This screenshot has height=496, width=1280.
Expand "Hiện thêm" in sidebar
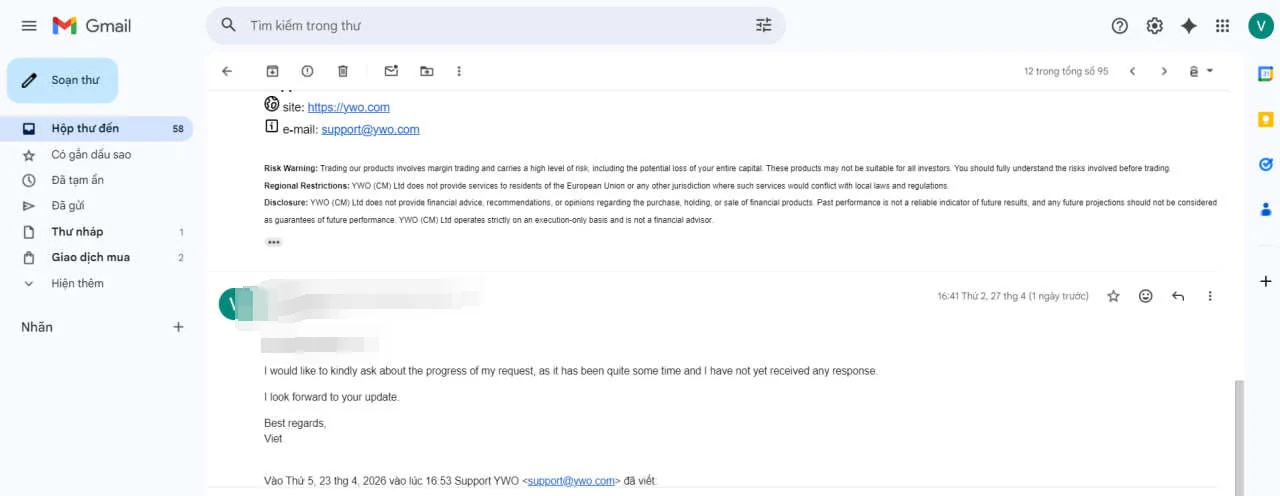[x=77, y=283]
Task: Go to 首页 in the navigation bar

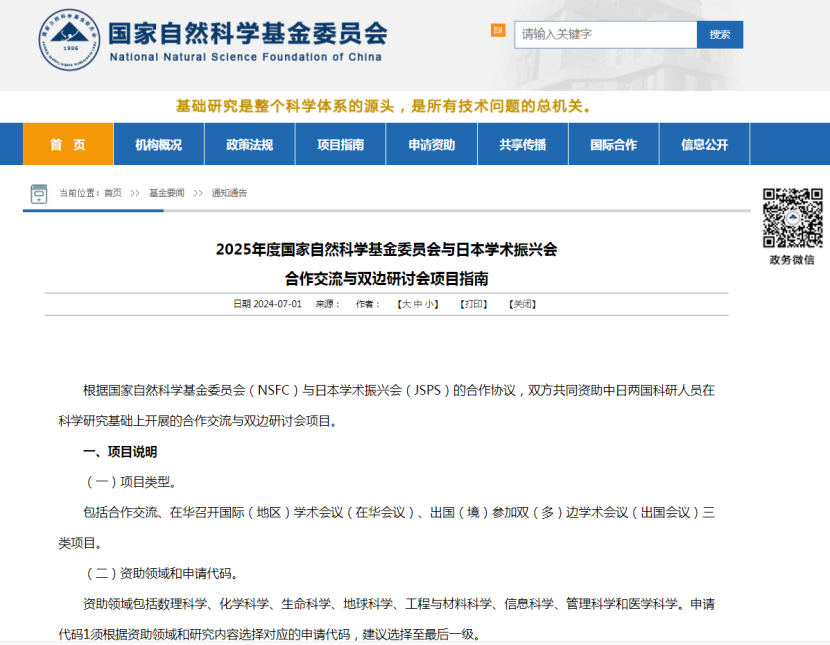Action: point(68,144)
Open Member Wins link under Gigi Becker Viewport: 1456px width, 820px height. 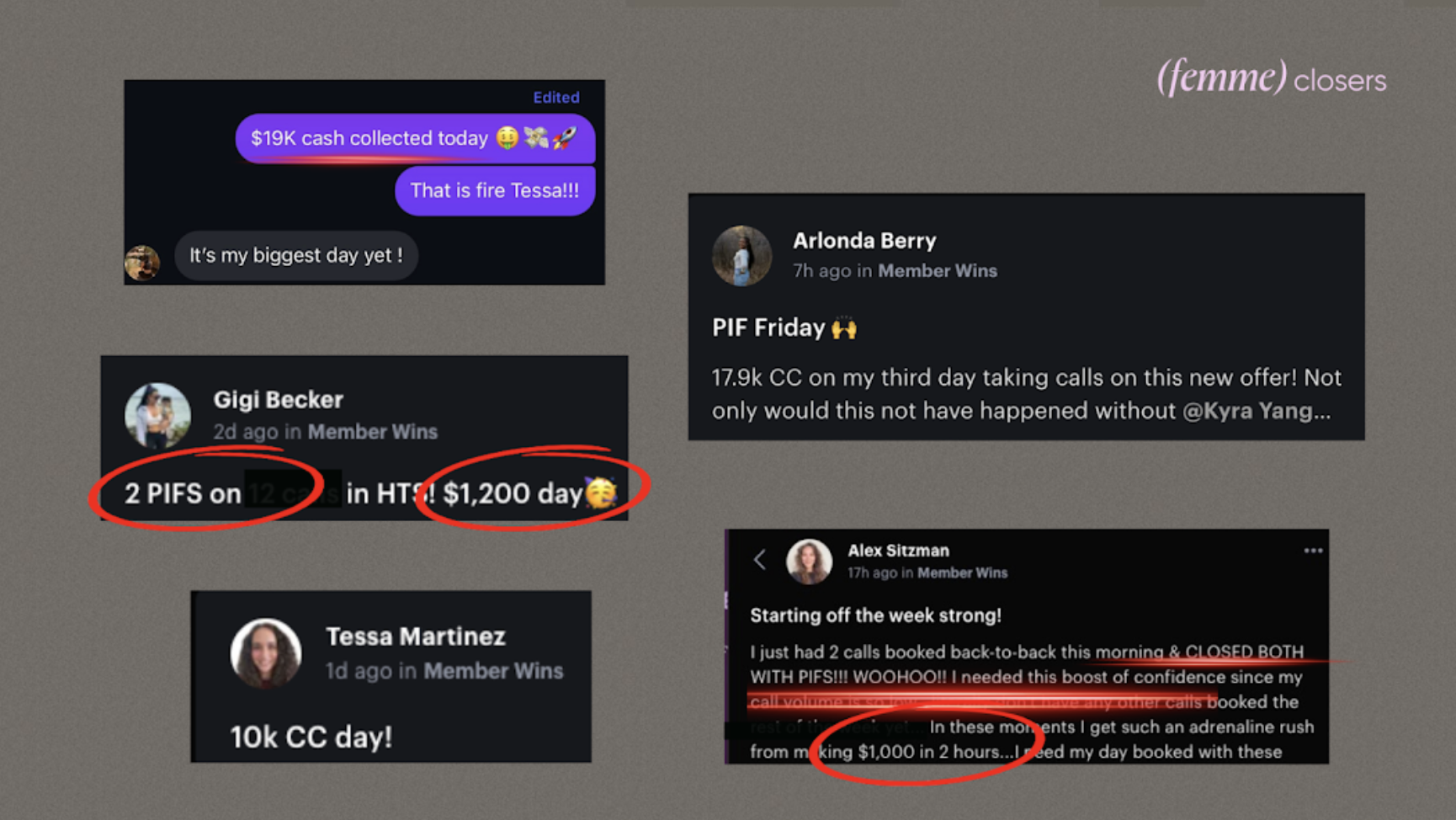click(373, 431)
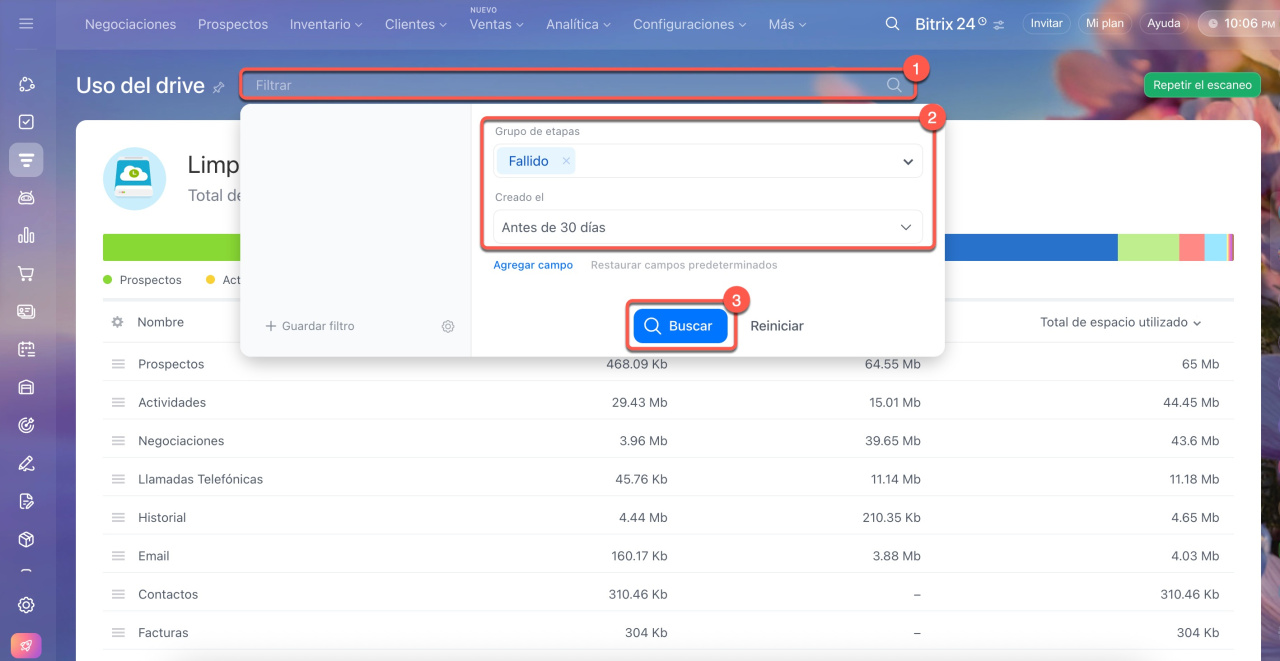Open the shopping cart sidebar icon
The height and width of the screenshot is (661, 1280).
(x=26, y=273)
...
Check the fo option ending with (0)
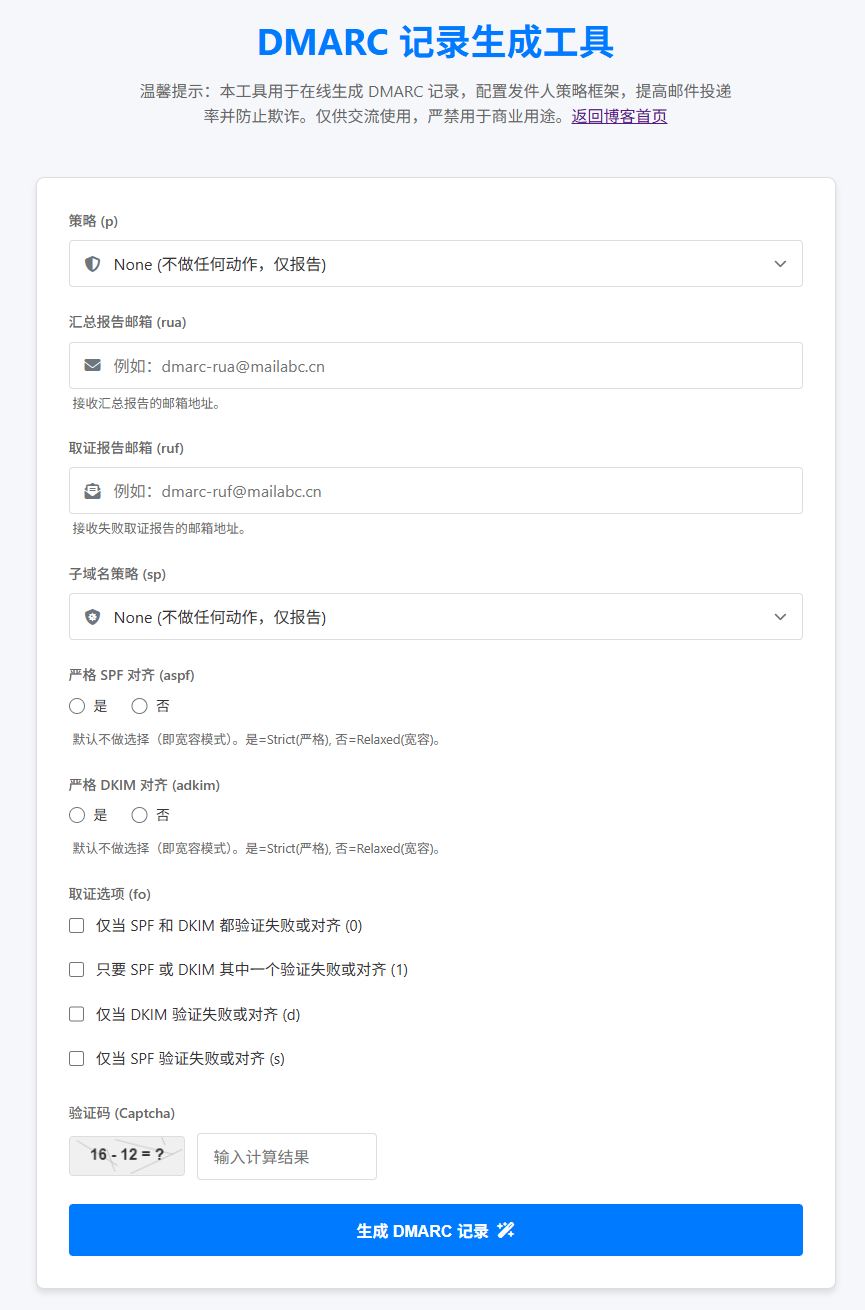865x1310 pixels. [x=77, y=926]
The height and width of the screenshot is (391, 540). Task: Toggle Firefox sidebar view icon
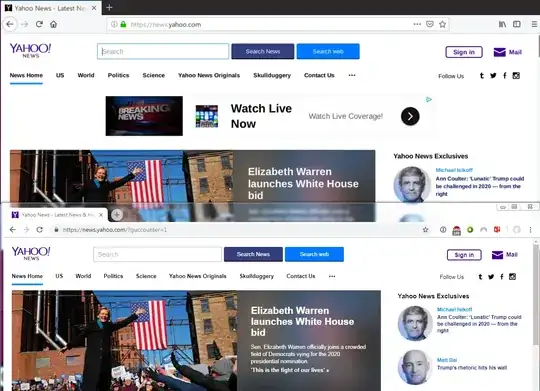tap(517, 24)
...
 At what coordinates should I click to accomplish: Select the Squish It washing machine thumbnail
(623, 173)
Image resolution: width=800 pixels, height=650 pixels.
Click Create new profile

# [WHAT YOU ARE ASKED TO DO]
Would you please copy exactly the part of the entries above that begins at the line containing "Image resolution: width=800" and ends at the line containing "Click Create new profile", both lines included?

# [ANSWER]
Image resolution: width=800 pixels, height=650 pixels.
Click Create new profile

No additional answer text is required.